:: What the task requires ::
Return exactly the lines below, starting with the one that has "Precision Ag Sales & Service (779, 350)" and going on through the one that has "各種法令・制度・手続き (41, 2362)".

Saved entries
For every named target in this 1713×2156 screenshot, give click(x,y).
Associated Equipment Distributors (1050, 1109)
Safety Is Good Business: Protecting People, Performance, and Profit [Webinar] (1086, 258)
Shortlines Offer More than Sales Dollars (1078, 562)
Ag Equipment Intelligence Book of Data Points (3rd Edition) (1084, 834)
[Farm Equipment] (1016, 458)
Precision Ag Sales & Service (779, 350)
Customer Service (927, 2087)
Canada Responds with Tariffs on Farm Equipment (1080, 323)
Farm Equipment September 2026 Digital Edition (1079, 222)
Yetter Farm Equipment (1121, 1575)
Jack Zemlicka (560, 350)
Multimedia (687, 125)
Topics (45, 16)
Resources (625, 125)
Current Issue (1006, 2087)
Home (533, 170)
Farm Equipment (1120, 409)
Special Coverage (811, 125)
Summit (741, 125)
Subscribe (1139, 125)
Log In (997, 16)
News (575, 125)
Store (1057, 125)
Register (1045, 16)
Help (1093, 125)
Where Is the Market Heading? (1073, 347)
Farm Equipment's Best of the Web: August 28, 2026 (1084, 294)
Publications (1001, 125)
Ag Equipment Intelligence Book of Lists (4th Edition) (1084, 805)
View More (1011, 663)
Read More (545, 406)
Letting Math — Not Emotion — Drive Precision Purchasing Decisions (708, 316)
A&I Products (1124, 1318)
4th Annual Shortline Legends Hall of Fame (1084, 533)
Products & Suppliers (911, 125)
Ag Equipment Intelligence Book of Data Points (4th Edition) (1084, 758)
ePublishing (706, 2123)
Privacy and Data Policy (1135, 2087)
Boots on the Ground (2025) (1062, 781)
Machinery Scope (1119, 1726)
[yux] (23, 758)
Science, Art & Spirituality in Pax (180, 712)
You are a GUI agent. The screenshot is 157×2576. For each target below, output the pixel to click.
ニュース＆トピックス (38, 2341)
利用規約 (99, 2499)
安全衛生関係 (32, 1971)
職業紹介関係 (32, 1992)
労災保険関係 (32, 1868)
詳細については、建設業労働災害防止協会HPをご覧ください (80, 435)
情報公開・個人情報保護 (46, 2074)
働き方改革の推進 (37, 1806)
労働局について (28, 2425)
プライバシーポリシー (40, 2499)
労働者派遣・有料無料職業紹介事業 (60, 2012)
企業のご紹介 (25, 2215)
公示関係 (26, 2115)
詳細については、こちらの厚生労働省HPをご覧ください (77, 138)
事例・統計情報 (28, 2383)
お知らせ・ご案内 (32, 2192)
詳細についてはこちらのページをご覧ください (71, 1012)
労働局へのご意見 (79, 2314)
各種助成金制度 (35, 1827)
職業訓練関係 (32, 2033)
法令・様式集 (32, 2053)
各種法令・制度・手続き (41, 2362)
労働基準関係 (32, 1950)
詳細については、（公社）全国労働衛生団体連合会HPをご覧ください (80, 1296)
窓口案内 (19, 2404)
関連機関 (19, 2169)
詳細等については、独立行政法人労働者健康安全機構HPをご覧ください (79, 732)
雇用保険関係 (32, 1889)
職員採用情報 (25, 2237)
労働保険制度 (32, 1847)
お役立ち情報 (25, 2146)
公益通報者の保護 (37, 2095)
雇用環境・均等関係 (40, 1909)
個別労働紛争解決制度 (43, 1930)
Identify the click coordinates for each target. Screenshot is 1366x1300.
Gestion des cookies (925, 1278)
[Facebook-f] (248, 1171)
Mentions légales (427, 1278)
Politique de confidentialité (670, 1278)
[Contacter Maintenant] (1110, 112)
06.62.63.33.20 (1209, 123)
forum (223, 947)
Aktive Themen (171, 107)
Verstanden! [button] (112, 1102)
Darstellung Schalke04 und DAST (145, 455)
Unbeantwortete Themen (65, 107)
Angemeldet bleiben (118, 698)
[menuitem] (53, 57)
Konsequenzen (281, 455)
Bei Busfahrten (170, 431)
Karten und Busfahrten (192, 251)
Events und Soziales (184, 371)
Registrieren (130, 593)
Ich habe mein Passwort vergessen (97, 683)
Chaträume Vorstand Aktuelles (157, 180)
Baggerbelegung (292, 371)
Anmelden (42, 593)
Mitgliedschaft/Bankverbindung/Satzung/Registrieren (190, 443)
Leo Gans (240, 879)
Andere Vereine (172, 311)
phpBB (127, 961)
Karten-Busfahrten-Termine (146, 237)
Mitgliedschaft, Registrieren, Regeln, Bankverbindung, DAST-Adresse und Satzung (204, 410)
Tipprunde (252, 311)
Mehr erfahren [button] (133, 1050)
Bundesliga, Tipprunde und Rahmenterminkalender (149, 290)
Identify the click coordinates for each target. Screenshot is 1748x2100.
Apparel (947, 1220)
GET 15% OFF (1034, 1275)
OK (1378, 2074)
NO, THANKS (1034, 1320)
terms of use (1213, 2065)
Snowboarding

:: Result of this exercise ::
Precision Ag Sales & Service (779, 350)
Customer Service (927, 2087)
Canada Responds with Tariffs on Farm Equipment (1080, 323)
Farm Equipment September 2026 Digital Edition (1079, 222)
Yetter Farm Equipment (1121, 1575)
Jack Zemlicka (560, 350)
Multimedia (687, 125)
Topics (45, 16)
Resources (625, 125)
Current Issue (1006, 2087)
Home (533, 170)
Farm Equipment (1120, 409)
Special Coverage (811, 125)
Summit (741, 125)
Subscribe (1139, 125)
Log In (997, 16)
News (575, 125)
Store (1057, 125)
Register (1045, 16)
Help (1093, 125)
Where Is the Market Heading? (1073, 347)
Farm Equipment's Best of the Web: August 28, 2026 (1084, 294)
Publications (1001, 125)
Ag Equipment Intelligence Book of Lists (4th Edition) (1084, 805)
View More (1011, 663)
Read More (545, 406)
Letting Math — Not Emotion — Drive Precision Purchasing Decisions (708, 316)
A&I Products (1124, 1318)
4th Annual Shortline Legends Hall of Fame (1084, 533)
Products & Suppliers (911, 125)
Ag Equipment Intelligence Book of Data Points (4th Edition) (1084, 758)
ePublishing (706, 2123)
Privacy and Data Policy (1135, 2087)
Boots on the Ground (2025) (1062, 781)
Machinery Scope (1119, 1726)
[yux] (23, 758)
Science, Art & Spirituality in Pax (180, 712)
You are a GUI agent. The screenshot is 157×2576. For each target below, output the pixel to click.
ニュース＆トピックス (38, 2341)
利用規約 (99, 2499)
安全衛生関係 (32, 1971)
職業紹介関係 (32, 1992)
労災保険関係 (32, 1868)
詳細については、建設業労働災害防止協会HPをご覧ください (80, 435)
情報公開・個人情報保護 (46, 2074)
働き方改革の推進 (37, 1806)
労働局について (28, 2425)
プライバシーポリシー (40, 2499)
労働者派遣・有料無料職業紹介事業 (60, 2012)
企業のご紹介 (25, 2215)
公示関係 (26, 2115)
詳細については、こちらの厚生労働省HPをご覧ください (77, 138)
事例・統計情報 (28, 2383)
お知らせ・ご案内 (32, 2192)
詳細についてはこちらのページをご覧ください (71, 1012)
労働局へのご意見 (79, 2314)
各種助成金制度 (35, 1827)
職業訓練関係 (32, 2033)
法令・様式集 (32, 2053)
各種法令・制度・手続き (41, 2362)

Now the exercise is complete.